LA BUSTARELLA CHE NON CERCA RACCOMANDAZIONI

A New York pare che imperversi la moda di un matrimonio sempre più “alla grande” con un conto finale pagato direttamente dagli invitati. Così i più arguti wedding planner consigliano una lista di nozze che, al posto di vetri e porcellane, preveda il conto del fioraio, del fotografo o del parrucchiere.
In realtà la moda americana ha ben poco di nuovo, considerato che da sempre a Napoli, così come in tutto il sud Italia, le spese del matrimonio e soprattutto del ricevimento, sono sostenute dagli ospiti degli sposi.
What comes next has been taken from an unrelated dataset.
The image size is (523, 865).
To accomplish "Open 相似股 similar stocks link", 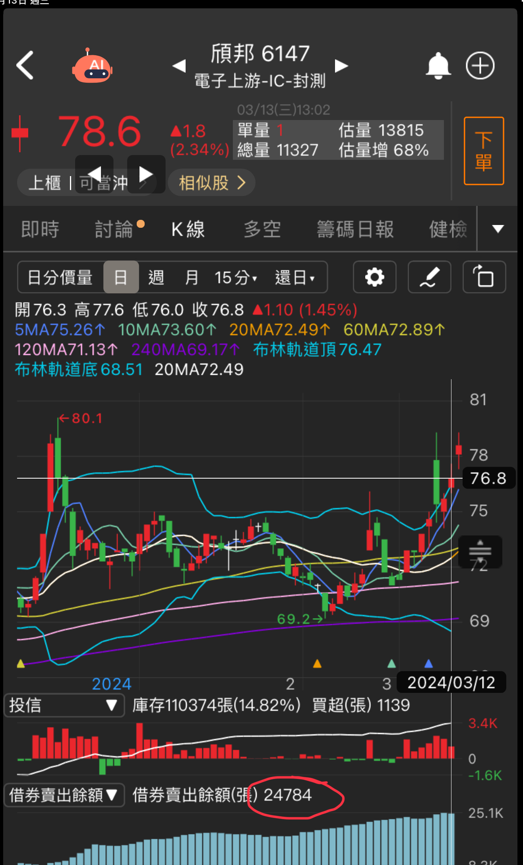I will tap(211, 183).
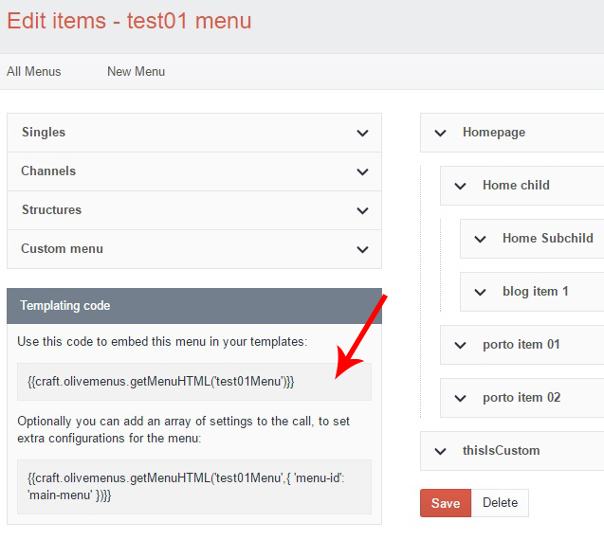This screenshot has width=604, height=540.
Task: Toggle the Home Subchild chevron icon
Action: pyautogui.click(x=480, y=240)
Infatti, l’usanza della “busta“, ovvero quel ” tot ” di denaro in contanti regalato insieme ad un biglietto di auguri, si perde nella notte dei tempi, costituendo un segno di affetto da parte di amici e parenti per agevolare la nuova famiglia nelle prime spese che, spesso, possono coincidere proprio con il conto del ristorante o quello del viaggio di nozze.
Per la cifra da elargire esiste una sorta di decalogo non scritto che segue delle regole ben precise. Infatti, la busta di compari e testimoni deve essere più sostanziosa così come quella dei nonni. In genere il grado di generosità dipende anche dal prestigio della famiglia, la cui posizione sociale, comporta il dono di una bella sommetta ( anche per non rischiare di sentirsi dire “Cù tutte ‘e sord c’à tèneno …so stat’ proprie d’e perucchi!”). Per parenti e affini la “sostanziosità” della busta è rapportata anche e principalmente al numero dei partecipanti al ricevimento:  “ Nun putimm fà che jamm ‘a mangià 5 e nuje e c’è mettimm solo 200 euro.
In ultima analisi… un assegno ballerino a “cavallo di ritorno” che a sua volta verrà girato al fotografo…!!!